(Stored items from a collection)
━━━

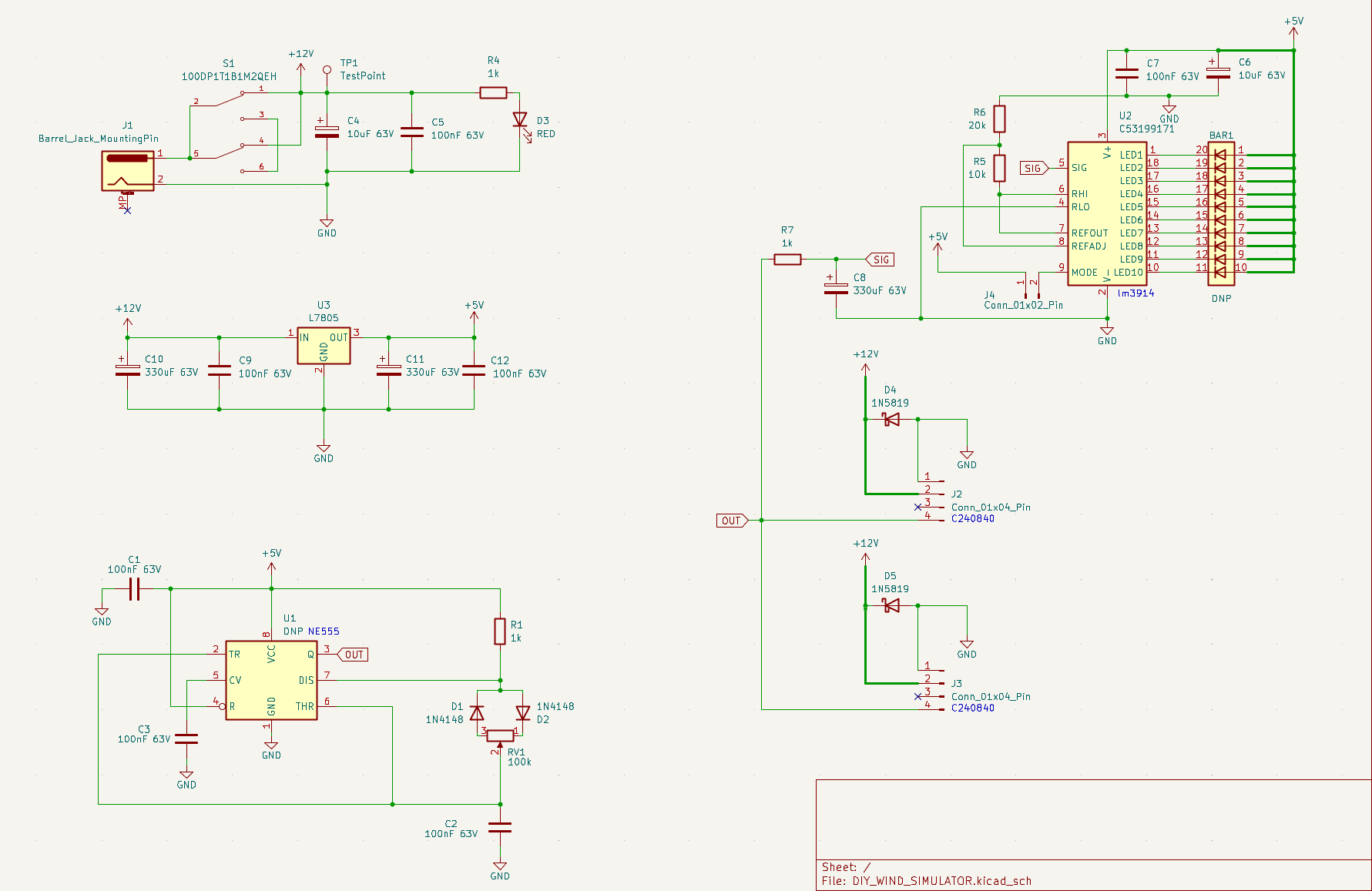This screenshot has width=1372, height=891.
Task: Click the D4 1N5819 diode symbol
Action: [891, 420]
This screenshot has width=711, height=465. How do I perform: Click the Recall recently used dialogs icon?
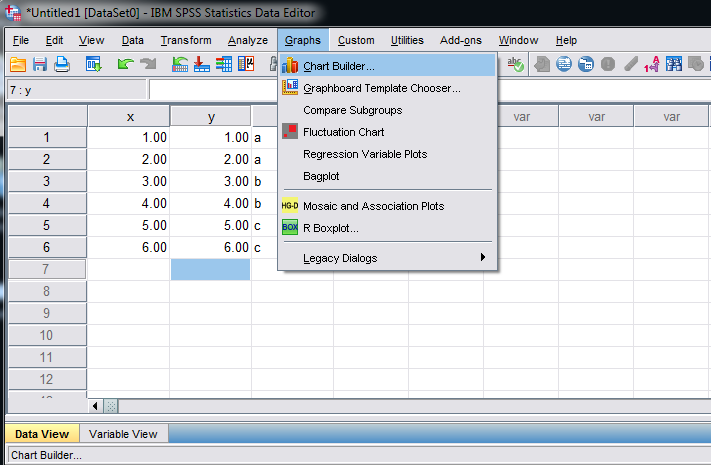coord(94,64)

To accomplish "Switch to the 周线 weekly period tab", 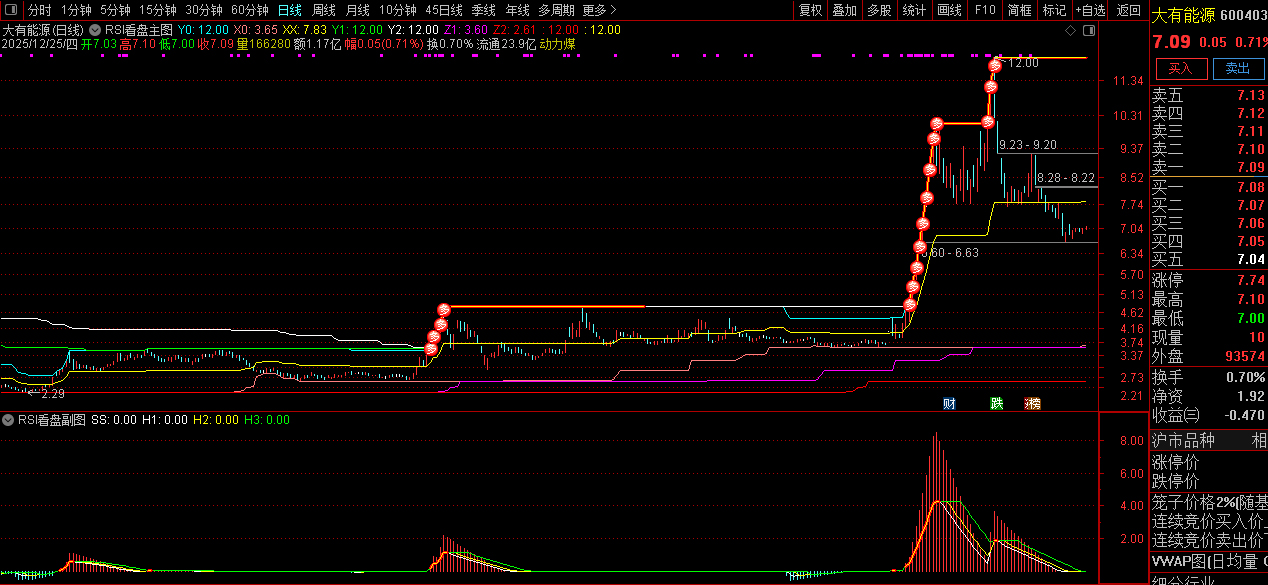I will 323,10.
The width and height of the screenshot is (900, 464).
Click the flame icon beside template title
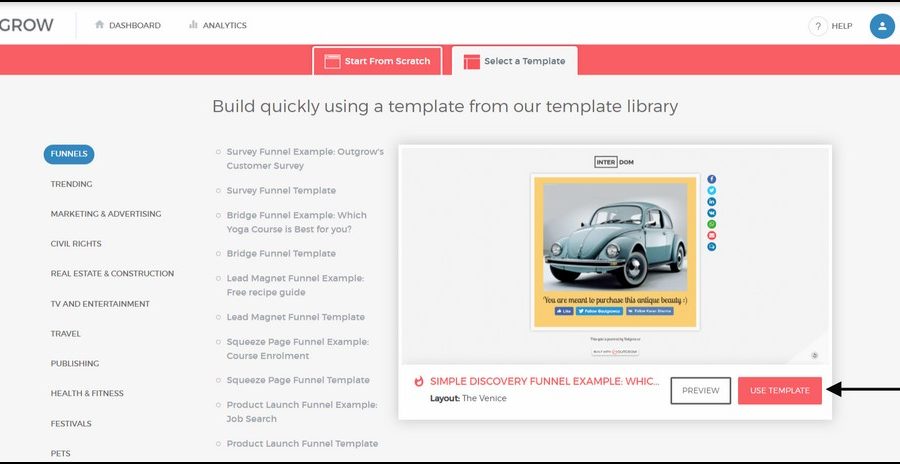click(x=419, y=381)
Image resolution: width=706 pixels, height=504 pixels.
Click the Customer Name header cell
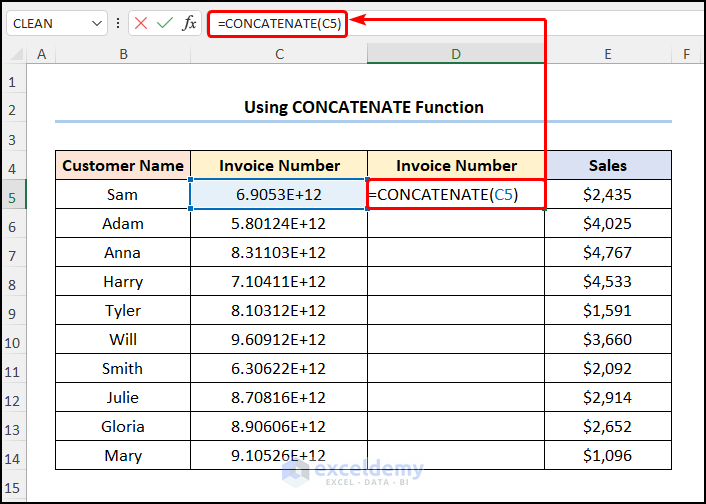coord(123,166)
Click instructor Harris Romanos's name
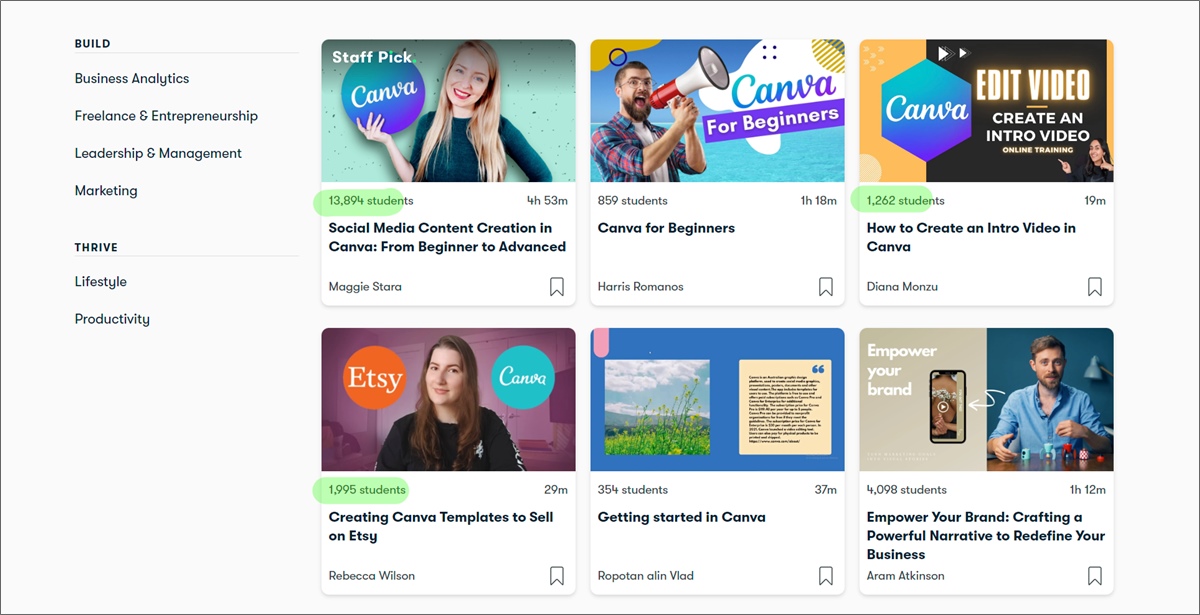The width and height of the screenshot is (1200, 615). (x=640, y=286)
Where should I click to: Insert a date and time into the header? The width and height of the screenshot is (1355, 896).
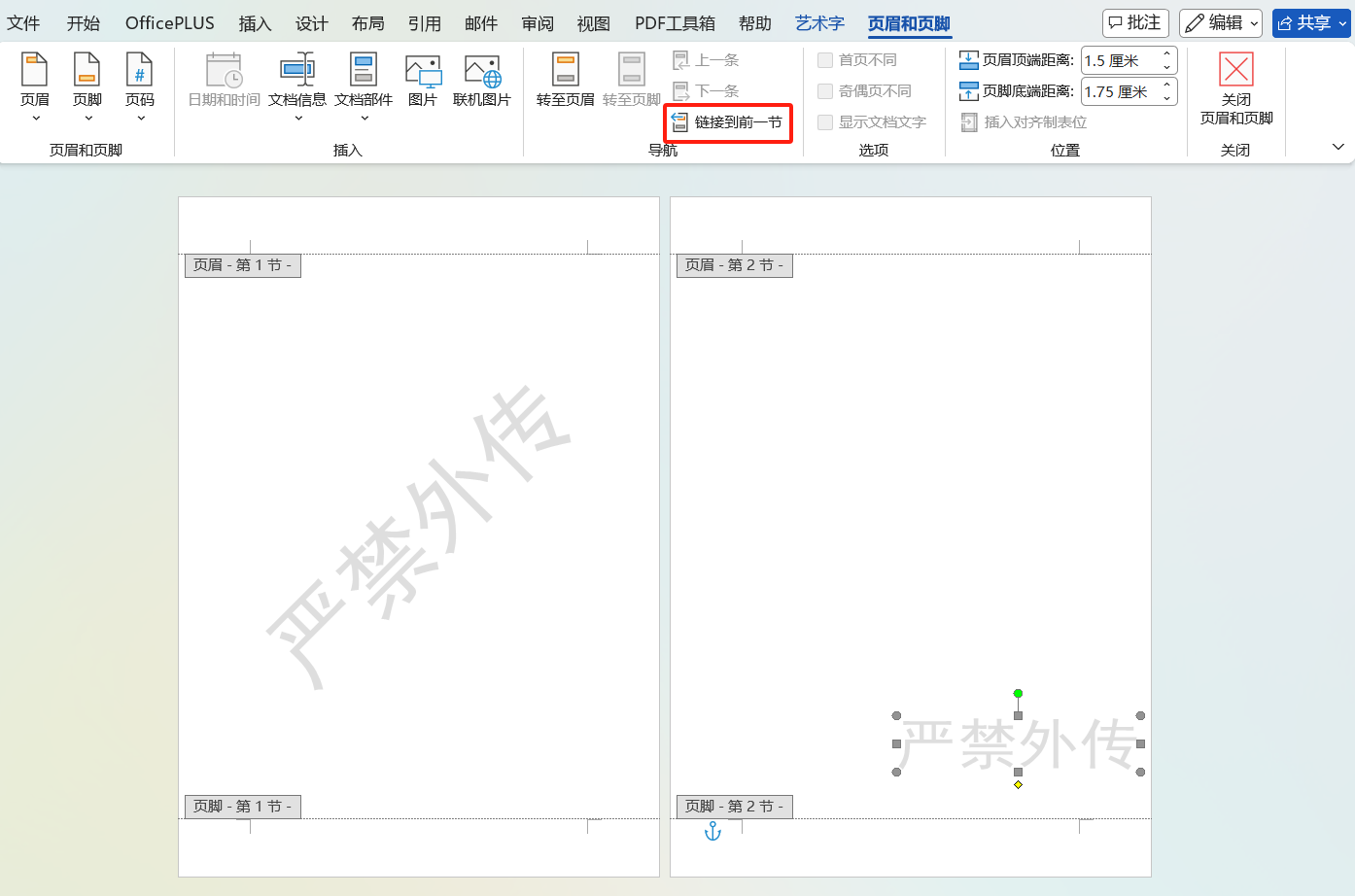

━━━

Task description
Retype, exactly and only, the lines from the one containing "The width and height of the screenshot is (900, 464)." through the end of the entries, both ends included, and omit all pictures.

Output
The width and height of the screenshot is (900, 464).
Click the flame icon beside template title
click(x=419, y=381)
Image resolution: width=706 pixels, height=504 pixels.
Click the Customer Name header cell
coord(123,166)
Click instructor Harris Romanos's name
The width and height of the screenshot is (1200, 615). (x=640, y=286)
Where should I click to: Insert a date and time into the header? The width and height of the screenshot is (1355, 896).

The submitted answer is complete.